• [Description of the task]
Repeat exactly, and only, the lines of the entries below from the one with "North Carolina (328, 2275)" through the one with "Highland (336, 529)", both ends included.

• [Excerpted data]
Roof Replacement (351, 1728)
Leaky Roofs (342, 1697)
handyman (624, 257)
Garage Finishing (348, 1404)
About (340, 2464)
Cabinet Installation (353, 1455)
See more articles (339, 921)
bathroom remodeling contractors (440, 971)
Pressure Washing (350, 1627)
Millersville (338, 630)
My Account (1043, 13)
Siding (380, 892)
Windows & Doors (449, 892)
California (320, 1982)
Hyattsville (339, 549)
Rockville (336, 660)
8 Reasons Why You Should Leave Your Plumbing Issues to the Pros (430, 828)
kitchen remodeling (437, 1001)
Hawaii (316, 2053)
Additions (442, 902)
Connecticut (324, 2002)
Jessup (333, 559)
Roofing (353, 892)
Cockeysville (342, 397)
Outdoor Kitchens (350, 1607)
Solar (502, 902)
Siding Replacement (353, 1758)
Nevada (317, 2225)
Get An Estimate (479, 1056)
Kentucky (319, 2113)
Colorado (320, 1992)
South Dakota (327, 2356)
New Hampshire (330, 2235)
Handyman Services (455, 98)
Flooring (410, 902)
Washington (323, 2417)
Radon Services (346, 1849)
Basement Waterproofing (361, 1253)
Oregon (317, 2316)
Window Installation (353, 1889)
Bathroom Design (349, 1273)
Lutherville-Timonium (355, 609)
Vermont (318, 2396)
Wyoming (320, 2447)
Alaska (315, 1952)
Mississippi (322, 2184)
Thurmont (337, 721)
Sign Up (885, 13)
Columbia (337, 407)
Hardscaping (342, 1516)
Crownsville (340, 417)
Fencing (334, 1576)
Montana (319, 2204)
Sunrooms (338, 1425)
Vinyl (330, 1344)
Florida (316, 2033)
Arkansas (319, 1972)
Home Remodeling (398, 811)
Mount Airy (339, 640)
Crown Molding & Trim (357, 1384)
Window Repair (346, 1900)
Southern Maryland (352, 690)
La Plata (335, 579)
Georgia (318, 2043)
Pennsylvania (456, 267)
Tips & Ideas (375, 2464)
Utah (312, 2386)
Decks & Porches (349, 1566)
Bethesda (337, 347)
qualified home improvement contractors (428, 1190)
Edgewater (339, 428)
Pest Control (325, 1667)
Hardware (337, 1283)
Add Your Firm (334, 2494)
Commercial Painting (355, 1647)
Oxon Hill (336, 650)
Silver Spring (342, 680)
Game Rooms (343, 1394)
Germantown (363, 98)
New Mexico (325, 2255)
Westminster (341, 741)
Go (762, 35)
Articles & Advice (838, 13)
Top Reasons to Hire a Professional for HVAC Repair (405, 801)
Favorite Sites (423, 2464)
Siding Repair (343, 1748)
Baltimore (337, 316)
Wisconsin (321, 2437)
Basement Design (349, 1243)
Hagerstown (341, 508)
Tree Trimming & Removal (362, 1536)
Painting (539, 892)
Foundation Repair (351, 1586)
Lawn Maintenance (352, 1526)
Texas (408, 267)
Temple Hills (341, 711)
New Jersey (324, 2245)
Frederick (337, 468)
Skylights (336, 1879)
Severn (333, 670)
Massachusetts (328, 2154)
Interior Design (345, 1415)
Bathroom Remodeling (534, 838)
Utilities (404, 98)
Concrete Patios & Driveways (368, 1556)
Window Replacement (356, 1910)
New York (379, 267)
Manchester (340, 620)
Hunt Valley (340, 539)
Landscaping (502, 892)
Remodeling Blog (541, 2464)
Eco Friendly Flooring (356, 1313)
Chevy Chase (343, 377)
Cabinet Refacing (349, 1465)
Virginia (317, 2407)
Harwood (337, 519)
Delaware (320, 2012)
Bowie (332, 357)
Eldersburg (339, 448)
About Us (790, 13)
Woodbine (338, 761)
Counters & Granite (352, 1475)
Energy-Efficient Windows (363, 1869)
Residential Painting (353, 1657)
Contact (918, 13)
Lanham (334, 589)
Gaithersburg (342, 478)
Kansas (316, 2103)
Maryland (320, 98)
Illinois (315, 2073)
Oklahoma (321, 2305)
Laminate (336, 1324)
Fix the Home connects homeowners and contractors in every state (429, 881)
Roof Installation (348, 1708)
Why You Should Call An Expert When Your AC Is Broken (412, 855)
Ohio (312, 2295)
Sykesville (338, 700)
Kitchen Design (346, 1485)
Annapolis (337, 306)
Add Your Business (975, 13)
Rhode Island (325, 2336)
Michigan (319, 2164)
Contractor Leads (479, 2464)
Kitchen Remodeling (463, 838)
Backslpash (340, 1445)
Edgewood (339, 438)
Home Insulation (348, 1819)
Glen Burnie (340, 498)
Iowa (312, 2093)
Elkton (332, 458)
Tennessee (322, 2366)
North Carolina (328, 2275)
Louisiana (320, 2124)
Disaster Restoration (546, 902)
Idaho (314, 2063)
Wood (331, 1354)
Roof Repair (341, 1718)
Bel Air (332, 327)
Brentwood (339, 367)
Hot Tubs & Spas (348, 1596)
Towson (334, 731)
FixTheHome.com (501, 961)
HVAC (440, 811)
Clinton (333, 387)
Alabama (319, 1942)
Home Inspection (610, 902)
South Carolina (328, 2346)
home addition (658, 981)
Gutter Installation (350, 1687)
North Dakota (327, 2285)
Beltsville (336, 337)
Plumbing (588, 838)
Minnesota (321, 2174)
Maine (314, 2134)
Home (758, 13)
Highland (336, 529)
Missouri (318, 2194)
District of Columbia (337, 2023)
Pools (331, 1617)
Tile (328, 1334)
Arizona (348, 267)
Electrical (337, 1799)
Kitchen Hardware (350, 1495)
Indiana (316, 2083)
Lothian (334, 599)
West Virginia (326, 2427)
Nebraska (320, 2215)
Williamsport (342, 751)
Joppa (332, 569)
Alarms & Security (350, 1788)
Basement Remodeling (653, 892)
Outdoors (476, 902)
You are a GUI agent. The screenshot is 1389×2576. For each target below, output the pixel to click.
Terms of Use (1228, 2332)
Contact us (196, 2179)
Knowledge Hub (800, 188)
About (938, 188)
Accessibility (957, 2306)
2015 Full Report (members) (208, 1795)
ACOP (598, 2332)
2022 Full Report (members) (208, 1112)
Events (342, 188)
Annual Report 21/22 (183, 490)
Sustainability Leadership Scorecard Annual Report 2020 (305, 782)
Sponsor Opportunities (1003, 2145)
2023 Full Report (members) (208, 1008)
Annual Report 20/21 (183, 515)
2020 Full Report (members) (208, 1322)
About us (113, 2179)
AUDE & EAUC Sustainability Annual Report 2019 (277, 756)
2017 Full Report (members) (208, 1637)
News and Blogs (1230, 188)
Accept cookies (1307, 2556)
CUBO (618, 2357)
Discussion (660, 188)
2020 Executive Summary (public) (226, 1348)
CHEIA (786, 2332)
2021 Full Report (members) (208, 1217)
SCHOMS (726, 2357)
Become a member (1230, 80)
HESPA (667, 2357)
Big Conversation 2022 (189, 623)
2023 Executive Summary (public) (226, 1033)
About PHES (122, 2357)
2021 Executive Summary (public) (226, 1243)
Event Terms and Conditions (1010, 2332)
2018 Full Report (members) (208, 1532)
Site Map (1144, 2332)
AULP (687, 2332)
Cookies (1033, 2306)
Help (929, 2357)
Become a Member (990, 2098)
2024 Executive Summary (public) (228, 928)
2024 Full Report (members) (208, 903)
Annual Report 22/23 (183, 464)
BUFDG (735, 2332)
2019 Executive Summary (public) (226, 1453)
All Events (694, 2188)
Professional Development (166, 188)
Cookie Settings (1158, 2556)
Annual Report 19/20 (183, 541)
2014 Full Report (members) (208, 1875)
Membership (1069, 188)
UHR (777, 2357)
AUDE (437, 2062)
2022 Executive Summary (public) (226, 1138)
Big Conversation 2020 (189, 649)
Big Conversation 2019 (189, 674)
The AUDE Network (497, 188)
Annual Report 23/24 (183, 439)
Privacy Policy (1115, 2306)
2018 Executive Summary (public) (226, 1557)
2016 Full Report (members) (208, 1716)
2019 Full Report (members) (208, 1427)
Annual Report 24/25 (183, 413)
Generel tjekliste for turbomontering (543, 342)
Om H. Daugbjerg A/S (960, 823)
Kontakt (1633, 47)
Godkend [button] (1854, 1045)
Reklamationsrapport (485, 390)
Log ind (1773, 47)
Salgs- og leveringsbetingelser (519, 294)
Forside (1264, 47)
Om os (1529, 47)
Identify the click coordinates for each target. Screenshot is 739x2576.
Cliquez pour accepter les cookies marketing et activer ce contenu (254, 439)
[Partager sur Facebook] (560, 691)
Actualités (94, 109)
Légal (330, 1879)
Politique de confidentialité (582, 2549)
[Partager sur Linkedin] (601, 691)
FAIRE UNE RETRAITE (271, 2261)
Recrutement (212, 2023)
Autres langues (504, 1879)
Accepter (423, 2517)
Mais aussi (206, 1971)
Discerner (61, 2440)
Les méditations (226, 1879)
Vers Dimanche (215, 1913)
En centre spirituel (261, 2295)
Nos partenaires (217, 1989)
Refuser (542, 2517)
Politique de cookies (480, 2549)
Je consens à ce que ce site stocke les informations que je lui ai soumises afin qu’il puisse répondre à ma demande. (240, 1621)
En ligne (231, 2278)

• [Completed task]
North Carolina (328, 2275)
Louisiana (320, 2124)
Disaster Restoration (546, 902)
Idaho (314, 2063)
Wood (331, 1354)
Roof Repair (341, 1718)
Bel Air (332, 327)
Brentwood (339, 367)
Hot Tubs & Spas (348, 1596)
Towson (334, 731)
FixTheHome.com (501, 961)
HVAC (440, 811)
Clinton (333, 387)
Alabama (319, 1942)
Home Inspection (610, 902)
South Carolina (328, 2346)
home addition (658, 981)
Gutter Installation (350, 1687)
North Dakota (327, 2285)
Beltsville (336, 337)
Plumbing (588, 838)
Minnesota (321, 2174)
Maine (314, 2134)
Home (758, 13)
Highland (336, 529)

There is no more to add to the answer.